The president ought to do everything in his power to ameliorate that distortion. Instead, Mr. Trump and his Republican allies have repeatedly tried to exacerbate it. By their calculations, the fewer people of color and noncitizens who are counted, the better.

It’s true that people of color, who are more likely to be poor or marginalized than white people, are less likely to be counted in the census, perhaps more so this year than in decades. But the irony is that a rush to finish the counting process could hurt Mr. Trump’s own voters, too. That’s because the poorest states, which depend the most on federal funding, also tend to have lower census response rates. In West Virginia, federal funding from programs tied to the census accounted for 17 percent of economic activity in 2017, according to Mr. Reamer’s calculations. The state has one of the lowest census response rates.

And because so much federal funding is allocated to states based at least in part on census population estimates, an inaccurate census doesn’t just harm people in undercounted communities. It harms everyone who lives in the same state.

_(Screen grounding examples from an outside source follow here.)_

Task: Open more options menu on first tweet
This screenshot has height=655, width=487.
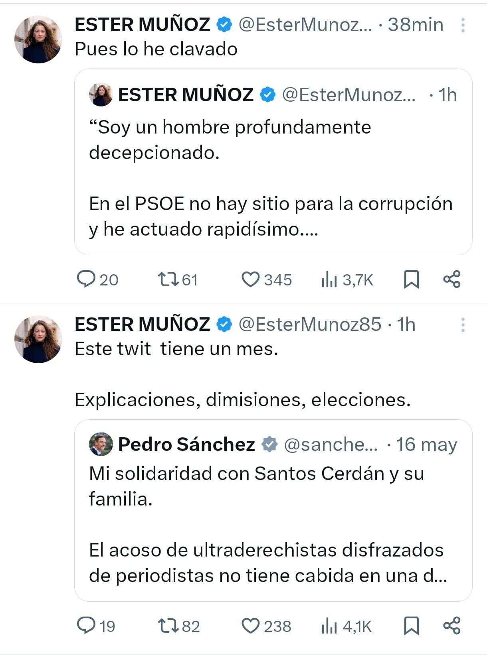Action: 463,25
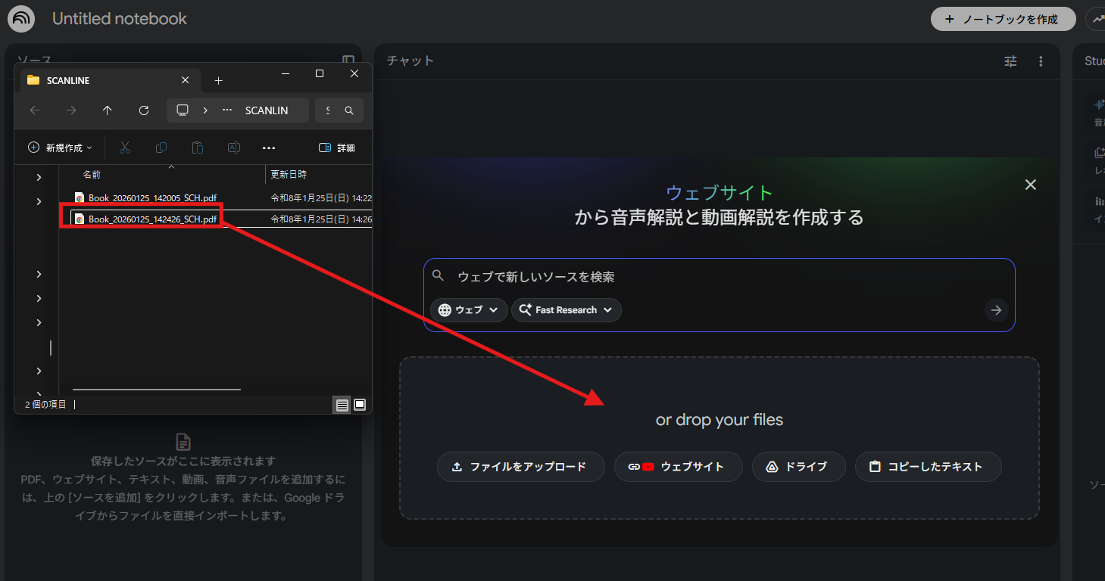Open the ウェブ source type dropdown
The height and width of the screenshot is (581, 1105).
(468, 309)
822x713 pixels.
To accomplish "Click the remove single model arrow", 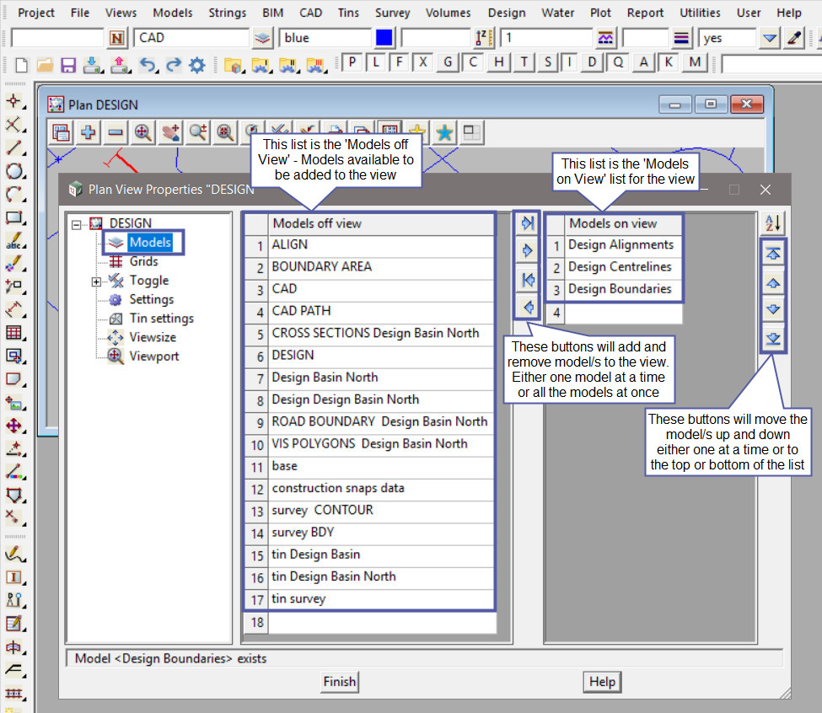I will 529,308.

Whatever happens in the election, the effects of the census will be with the country for at least another decade — a legacy that will long outlive this administration.

Congress can intervene. The deadline for delivery of the final count needs to be extended to April 30, 2021, as the Census Bureau initially requested. That would force states to delay the process of drawing new legislative maps, and in some cases could make it impossible to meet deadlines written into state law. But the necessary adjustments are a small price to pay for 10 years of a fairer and more accurate democracy.

Four former census directors, from Democratic and Republican administrations, called in a statement this week for Congress to commission outside experts to establish criteria for evaluating the accuracy of the final count. That’s a good idea, too.

State and local governments also have an important role to play, by using all available means to urge people to complete their census forms.

If you haven’t filled out your own census form yet, what are you waiting for?